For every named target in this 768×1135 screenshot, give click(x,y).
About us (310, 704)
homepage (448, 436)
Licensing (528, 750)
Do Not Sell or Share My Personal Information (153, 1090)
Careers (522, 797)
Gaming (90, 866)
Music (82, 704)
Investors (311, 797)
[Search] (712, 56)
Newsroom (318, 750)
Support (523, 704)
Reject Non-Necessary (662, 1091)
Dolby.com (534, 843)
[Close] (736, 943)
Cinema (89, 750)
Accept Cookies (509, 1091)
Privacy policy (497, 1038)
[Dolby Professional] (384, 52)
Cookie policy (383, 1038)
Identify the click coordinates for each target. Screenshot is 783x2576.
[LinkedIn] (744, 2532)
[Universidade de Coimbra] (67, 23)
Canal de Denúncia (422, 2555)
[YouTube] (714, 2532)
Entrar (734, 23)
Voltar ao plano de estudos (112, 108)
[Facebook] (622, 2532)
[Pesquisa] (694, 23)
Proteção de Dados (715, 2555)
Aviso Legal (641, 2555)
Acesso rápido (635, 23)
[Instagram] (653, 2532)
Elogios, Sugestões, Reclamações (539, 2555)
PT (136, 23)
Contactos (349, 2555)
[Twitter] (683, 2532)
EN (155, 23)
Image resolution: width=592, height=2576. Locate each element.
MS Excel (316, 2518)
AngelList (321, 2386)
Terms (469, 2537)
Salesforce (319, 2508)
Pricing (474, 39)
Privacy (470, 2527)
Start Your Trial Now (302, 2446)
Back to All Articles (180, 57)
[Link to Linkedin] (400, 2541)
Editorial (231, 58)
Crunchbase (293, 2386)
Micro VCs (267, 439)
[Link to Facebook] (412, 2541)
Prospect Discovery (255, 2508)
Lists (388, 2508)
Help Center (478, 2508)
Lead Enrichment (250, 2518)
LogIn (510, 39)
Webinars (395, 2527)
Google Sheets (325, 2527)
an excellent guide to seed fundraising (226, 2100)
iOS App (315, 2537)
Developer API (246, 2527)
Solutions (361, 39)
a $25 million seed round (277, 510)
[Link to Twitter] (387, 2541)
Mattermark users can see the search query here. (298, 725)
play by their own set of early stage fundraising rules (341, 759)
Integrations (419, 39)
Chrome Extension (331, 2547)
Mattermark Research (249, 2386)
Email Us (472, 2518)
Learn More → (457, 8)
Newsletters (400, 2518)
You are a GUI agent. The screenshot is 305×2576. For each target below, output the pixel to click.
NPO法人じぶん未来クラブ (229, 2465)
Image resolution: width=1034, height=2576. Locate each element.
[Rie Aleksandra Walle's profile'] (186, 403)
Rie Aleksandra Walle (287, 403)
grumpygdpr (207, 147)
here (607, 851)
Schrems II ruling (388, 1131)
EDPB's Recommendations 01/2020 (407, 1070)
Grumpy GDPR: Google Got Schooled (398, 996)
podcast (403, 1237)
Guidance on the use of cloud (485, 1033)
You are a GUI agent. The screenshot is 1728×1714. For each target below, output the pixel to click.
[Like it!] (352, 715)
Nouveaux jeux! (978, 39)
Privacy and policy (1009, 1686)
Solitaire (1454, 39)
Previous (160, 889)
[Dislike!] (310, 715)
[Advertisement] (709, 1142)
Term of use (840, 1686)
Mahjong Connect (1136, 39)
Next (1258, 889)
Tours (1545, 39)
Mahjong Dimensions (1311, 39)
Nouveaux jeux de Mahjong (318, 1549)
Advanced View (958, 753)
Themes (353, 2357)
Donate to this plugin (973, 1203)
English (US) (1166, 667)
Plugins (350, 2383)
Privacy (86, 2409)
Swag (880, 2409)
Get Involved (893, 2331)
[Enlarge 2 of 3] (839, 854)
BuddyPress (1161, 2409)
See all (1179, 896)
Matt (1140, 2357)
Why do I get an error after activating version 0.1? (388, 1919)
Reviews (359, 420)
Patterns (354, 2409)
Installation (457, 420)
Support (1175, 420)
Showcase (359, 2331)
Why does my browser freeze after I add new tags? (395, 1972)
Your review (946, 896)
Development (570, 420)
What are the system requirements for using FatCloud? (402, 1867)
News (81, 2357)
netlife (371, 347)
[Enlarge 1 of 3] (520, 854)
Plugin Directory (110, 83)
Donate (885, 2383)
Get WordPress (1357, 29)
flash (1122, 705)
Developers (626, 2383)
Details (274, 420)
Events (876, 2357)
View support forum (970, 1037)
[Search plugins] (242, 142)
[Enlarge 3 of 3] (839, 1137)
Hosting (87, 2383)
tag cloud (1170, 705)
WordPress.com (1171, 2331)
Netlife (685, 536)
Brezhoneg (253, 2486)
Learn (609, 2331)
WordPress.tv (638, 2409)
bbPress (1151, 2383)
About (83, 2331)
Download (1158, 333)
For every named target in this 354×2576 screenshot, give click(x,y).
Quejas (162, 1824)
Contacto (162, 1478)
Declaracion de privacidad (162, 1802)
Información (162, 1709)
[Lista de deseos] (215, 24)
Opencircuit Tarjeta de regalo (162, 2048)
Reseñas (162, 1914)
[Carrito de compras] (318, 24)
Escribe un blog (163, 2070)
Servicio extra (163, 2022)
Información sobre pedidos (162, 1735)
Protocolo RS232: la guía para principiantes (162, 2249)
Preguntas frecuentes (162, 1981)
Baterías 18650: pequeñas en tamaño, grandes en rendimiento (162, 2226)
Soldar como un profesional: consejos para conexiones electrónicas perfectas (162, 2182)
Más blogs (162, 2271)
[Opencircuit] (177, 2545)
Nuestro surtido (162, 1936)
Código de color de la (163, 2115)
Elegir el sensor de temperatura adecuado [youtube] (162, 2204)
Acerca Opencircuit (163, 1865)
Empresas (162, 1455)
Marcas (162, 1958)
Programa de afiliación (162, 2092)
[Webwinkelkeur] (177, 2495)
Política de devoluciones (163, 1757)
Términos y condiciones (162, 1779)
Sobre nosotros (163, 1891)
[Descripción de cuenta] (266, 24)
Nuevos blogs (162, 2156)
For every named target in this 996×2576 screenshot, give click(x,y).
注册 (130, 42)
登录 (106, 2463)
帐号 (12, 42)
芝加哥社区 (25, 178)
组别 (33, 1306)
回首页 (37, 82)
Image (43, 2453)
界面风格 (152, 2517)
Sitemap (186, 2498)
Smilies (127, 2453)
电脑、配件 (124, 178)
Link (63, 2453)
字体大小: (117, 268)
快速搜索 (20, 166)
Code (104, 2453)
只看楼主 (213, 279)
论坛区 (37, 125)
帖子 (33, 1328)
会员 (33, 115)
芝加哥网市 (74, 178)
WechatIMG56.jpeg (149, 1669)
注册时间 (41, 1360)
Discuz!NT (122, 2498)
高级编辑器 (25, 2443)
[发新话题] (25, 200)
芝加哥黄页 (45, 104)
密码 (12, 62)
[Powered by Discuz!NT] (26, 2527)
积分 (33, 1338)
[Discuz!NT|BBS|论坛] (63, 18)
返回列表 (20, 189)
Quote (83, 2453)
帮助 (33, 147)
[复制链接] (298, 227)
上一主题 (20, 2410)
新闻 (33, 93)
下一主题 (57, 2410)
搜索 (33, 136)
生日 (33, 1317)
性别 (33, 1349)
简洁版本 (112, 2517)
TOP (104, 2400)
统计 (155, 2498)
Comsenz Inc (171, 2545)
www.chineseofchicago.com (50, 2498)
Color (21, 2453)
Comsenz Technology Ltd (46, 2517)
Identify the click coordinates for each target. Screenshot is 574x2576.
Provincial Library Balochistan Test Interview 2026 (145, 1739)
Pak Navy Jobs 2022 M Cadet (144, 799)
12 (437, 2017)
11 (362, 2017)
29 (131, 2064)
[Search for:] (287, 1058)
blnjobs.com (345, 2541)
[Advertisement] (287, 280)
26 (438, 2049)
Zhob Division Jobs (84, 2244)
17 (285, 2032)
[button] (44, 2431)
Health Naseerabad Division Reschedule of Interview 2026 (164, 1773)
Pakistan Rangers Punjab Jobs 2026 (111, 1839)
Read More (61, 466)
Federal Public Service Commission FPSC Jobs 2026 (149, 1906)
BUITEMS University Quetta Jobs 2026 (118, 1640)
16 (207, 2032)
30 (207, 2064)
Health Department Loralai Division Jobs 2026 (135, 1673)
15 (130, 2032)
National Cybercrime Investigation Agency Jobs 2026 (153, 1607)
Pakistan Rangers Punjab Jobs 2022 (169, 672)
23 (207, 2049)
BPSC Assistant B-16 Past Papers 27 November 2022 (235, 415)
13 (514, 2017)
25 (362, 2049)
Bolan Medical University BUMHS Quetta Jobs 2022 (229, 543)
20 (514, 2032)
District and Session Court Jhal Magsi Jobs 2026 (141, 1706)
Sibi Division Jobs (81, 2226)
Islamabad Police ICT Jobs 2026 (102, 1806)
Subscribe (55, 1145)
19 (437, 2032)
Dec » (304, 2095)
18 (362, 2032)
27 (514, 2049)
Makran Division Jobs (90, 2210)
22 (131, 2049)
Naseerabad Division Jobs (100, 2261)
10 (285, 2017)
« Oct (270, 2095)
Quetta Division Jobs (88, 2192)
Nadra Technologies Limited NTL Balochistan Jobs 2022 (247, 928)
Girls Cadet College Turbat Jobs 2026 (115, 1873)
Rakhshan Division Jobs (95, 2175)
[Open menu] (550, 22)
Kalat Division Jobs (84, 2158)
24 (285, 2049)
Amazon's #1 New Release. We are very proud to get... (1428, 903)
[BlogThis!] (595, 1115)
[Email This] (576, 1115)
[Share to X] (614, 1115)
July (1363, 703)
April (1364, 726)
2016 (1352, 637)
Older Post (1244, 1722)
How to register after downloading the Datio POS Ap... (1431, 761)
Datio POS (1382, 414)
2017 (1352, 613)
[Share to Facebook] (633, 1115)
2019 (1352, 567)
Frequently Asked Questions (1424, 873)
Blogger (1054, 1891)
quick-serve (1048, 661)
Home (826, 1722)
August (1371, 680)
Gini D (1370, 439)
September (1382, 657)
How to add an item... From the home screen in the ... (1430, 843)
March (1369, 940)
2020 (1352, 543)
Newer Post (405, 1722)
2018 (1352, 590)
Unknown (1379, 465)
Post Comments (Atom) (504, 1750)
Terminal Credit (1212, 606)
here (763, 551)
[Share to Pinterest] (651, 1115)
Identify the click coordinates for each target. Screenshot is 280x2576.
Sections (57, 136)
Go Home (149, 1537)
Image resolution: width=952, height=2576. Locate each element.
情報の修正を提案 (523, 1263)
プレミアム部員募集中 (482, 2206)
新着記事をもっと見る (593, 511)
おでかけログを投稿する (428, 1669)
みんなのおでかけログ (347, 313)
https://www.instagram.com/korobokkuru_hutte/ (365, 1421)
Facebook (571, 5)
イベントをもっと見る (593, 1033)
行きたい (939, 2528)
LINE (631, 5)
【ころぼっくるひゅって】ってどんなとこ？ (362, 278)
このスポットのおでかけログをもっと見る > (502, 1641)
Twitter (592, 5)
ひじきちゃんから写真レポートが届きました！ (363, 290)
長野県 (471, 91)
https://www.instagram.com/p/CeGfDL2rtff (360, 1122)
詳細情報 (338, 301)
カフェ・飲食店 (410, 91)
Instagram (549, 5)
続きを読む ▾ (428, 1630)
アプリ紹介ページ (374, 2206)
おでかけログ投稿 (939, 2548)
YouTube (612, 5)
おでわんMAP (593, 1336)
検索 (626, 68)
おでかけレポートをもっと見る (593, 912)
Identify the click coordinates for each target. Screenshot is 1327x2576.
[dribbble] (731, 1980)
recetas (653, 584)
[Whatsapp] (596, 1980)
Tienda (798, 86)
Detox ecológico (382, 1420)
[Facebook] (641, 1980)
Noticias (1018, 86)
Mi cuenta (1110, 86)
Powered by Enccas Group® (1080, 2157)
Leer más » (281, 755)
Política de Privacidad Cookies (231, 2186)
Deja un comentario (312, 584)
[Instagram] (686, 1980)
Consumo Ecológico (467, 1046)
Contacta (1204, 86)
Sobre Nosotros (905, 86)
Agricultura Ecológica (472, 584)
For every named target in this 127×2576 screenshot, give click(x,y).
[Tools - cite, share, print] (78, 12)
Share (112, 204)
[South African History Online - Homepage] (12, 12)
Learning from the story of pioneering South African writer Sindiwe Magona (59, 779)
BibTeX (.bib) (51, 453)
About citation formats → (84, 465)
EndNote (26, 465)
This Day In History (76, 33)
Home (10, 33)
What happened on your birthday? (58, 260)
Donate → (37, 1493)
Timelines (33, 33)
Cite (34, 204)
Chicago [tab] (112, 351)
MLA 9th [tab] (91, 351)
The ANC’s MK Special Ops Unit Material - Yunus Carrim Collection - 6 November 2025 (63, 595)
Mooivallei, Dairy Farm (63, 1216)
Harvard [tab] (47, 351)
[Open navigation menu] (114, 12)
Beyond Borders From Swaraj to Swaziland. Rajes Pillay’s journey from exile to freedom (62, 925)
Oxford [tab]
|---|
_What to work on:_
Give back the records above exactly, limited to the lines between the one holding "July (1363, 703)" and the one holding "2019 (1352, 567)", inclusive.

_Response below:_
July (1363, 703)
April (1364, 726)
2016 (1352, 637)
Older Post (1244, 1722)
How to register after downloading the Datio POS Ap... (1431, 761)
Datio POS (1382, 414)
2017 (1352, 613)
[Share to Facebook] (633, 1115)
2019 (1352, 567)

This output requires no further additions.